Damerau Levenshtein distance in SQL Netezza

In information theory and computer science, the Damerau-Levenshtein distance (named after Frederick J. Damerau and Vladimir I. Levenshtein) is a "distance" (string metric) between two strings, i.e., finite sequence of symbols, given by counting the minimum number of operations needed to transform one string into the other, where an operation is defined as an insertion, deletion, or substitution of a single character, or a transposition of two adjacent characters.

For example, the Levenshtein distance between "kitten" and "sitting" is 3, since the following three edits change one into the other, and there is no way to do it with fewer than three edits:

1. kitten --> sitten (substitution of "s" for "k")
2. sitten --> sittin (substitution of "i" for "e")
3. sittin --> sitting (insertion of "g" at the end).

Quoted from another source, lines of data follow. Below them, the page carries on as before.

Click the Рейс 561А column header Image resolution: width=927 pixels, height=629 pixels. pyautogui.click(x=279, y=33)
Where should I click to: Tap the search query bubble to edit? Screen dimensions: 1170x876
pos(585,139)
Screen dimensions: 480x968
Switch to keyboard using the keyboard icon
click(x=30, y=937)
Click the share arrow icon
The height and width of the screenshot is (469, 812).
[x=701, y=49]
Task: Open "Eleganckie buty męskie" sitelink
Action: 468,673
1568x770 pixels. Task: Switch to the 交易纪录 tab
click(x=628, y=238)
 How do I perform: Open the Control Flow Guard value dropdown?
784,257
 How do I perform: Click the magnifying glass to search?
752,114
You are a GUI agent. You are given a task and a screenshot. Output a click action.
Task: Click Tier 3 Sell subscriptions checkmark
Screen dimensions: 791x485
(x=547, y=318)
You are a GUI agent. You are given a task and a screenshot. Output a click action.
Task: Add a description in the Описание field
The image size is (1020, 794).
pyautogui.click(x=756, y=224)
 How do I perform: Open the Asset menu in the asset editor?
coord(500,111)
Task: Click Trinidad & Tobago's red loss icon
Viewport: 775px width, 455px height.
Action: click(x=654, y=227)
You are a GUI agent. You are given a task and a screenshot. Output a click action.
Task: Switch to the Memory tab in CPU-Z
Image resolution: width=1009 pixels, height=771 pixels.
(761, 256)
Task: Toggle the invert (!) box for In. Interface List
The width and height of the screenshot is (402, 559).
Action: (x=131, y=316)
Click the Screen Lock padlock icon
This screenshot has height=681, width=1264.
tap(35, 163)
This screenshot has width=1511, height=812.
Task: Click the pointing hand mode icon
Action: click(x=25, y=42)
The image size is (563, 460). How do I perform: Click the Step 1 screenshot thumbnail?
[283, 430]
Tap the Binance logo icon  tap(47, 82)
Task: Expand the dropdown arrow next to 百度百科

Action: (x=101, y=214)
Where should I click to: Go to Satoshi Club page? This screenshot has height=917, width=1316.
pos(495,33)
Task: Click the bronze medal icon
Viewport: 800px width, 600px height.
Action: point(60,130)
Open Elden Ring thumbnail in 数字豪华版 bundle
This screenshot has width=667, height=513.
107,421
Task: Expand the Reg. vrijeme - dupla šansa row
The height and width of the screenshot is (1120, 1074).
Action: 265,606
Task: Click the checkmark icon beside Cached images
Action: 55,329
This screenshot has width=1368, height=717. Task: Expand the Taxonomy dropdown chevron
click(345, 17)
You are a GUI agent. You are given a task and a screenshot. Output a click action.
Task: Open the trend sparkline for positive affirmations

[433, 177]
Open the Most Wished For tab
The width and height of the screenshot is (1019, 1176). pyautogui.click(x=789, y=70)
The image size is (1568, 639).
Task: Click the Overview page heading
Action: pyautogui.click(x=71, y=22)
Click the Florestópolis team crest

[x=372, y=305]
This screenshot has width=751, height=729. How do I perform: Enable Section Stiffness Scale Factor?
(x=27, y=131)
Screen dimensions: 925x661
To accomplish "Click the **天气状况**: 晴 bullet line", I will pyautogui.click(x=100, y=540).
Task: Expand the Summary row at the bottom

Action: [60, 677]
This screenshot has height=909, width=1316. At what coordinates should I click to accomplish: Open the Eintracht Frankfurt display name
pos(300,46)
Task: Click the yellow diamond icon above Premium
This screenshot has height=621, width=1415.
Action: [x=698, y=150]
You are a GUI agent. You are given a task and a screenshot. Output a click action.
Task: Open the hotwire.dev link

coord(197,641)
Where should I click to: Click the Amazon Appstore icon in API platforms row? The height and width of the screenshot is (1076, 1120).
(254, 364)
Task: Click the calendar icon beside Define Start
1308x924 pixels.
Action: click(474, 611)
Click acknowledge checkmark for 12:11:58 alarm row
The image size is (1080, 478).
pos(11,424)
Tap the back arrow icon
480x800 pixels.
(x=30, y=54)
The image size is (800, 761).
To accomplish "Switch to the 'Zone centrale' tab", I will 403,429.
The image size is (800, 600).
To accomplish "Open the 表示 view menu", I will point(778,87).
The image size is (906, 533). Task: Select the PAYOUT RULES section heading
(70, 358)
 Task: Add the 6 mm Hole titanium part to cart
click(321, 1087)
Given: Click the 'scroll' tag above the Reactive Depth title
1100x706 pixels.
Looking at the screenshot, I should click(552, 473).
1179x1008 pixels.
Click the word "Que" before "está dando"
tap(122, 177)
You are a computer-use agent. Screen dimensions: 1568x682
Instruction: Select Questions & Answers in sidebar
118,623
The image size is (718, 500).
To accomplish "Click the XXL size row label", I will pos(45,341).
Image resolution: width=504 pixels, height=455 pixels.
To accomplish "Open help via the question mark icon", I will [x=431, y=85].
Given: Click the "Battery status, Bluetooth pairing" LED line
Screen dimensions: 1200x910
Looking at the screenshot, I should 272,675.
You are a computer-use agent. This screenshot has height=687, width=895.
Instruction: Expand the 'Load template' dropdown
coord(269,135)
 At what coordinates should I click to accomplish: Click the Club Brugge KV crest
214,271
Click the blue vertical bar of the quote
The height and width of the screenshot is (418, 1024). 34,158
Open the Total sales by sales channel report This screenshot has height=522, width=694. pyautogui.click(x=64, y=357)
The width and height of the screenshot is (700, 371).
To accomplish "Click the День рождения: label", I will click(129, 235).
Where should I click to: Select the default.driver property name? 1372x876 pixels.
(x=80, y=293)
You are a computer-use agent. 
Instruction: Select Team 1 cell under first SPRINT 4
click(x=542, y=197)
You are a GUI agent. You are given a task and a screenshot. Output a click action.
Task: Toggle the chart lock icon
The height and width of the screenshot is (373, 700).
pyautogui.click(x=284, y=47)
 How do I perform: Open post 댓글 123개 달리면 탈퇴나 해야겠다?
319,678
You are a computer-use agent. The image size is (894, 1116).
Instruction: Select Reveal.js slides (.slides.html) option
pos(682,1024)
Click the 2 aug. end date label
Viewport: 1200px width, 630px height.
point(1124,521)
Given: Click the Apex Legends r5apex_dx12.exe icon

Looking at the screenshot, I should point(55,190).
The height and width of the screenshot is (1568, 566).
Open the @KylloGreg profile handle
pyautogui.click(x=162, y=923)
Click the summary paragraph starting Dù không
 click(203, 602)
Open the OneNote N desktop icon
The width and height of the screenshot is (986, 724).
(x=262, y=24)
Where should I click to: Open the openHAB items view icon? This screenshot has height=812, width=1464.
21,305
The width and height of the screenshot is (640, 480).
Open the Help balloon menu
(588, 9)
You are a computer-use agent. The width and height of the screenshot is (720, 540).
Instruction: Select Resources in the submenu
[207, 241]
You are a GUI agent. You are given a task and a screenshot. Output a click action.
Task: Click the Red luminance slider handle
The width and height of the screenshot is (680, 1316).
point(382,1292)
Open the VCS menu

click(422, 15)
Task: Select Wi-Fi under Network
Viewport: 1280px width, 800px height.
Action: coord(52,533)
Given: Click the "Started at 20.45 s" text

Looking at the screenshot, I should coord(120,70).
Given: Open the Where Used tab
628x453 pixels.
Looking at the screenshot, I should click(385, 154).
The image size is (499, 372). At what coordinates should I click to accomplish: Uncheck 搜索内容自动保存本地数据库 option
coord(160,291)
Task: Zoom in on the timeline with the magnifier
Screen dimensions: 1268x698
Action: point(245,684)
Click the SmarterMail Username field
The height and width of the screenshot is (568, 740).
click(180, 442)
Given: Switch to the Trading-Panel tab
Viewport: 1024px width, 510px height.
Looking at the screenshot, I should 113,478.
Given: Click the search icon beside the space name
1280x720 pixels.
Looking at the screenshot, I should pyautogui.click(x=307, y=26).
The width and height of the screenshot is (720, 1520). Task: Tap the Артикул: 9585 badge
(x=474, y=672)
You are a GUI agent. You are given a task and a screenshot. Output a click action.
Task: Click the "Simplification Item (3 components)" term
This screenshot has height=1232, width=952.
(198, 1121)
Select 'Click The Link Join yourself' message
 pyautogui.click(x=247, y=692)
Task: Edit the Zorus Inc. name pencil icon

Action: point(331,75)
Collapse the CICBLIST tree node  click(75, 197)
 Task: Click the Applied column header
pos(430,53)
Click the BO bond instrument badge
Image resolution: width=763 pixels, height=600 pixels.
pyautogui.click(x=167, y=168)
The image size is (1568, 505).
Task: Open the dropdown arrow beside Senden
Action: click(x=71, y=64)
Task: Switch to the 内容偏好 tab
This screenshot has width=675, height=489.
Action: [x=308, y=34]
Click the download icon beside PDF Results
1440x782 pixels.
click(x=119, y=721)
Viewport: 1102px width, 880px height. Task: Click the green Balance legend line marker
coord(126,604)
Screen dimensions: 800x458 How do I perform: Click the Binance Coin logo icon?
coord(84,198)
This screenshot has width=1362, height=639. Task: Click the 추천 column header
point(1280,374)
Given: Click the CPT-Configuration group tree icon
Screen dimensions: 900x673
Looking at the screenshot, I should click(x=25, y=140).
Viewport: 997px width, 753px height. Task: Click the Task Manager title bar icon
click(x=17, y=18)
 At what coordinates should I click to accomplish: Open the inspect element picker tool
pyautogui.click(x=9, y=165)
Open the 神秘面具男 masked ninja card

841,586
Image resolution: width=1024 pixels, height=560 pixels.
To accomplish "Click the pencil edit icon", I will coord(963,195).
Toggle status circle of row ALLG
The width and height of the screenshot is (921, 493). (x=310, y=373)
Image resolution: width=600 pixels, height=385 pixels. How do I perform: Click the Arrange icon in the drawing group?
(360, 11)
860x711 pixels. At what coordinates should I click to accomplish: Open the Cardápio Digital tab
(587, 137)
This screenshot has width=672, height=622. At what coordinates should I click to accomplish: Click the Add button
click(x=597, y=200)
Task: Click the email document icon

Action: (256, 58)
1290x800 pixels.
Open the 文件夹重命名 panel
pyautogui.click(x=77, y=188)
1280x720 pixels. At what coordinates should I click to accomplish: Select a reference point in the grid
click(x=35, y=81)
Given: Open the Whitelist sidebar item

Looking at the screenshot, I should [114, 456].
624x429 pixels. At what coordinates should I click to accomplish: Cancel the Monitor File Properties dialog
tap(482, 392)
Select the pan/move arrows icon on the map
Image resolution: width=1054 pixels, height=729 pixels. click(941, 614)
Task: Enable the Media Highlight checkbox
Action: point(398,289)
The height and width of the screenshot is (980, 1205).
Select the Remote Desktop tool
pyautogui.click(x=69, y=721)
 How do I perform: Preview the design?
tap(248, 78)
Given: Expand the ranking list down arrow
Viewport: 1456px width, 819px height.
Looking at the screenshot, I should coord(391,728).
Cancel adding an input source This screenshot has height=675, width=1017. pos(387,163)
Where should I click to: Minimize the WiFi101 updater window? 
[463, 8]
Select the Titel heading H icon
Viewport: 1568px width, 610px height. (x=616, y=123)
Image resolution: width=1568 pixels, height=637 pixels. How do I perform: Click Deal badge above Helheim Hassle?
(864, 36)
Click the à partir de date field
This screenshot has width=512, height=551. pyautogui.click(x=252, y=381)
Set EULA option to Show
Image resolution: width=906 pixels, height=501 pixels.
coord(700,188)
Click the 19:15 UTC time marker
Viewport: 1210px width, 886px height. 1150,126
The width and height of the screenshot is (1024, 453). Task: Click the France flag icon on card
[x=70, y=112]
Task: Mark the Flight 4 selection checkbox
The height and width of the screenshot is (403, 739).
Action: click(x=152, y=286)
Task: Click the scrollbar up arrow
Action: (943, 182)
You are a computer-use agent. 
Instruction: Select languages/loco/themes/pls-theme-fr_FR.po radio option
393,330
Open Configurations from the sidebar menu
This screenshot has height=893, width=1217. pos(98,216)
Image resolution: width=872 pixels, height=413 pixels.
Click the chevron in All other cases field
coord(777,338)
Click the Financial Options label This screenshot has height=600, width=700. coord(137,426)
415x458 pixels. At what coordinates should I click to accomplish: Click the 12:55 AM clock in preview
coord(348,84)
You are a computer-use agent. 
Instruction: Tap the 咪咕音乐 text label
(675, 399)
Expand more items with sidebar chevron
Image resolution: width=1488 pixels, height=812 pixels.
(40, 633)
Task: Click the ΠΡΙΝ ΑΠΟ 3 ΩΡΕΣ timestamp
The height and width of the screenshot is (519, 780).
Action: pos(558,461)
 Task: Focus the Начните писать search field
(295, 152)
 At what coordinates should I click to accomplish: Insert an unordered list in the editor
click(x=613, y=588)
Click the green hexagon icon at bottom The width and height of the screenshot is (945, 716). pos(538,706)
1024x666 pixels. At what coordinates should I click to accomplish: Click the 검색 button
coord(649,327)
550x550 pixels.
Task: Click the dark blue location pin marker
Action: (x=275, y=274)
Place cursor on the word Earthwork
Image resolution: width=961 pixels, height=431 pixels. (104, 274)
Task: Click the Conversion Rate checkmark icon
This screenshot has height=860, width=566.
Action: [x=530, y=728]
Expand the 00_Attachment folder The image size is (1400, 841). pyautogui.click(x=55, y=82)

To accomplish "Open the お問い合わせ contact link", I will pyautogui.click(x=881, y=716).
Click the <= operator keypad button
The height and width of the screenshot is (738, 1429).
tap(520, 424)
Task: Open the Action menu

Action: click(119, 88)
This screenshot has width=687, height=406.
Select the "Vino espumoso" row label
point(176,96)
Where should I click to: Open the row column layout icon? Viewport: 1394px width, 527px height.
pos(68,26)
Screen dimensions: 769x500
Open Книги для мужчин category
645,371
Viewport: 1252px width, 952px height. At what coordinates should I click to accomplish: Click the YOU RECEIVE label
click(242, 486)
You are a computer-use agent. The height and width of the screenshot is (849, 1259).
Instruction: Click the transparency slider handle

Damerau-Levenshtein distance allows insertion, deletion, substitution, and the transposition of two adjacent characters; Longest common subsequence metric allows only insertion and deletion, not substitution; Hamming distance allows only substitution, hence, it only applies to strings of the same length.

Netezza funcstions to calculate Damerau-Levenshtein distance:
    le_dst: le_dst ( string_expression1 , string_expression2 ) Returns a value indicating how different the two input strings are, calculated according to the Levenshtein edit distance algorithm.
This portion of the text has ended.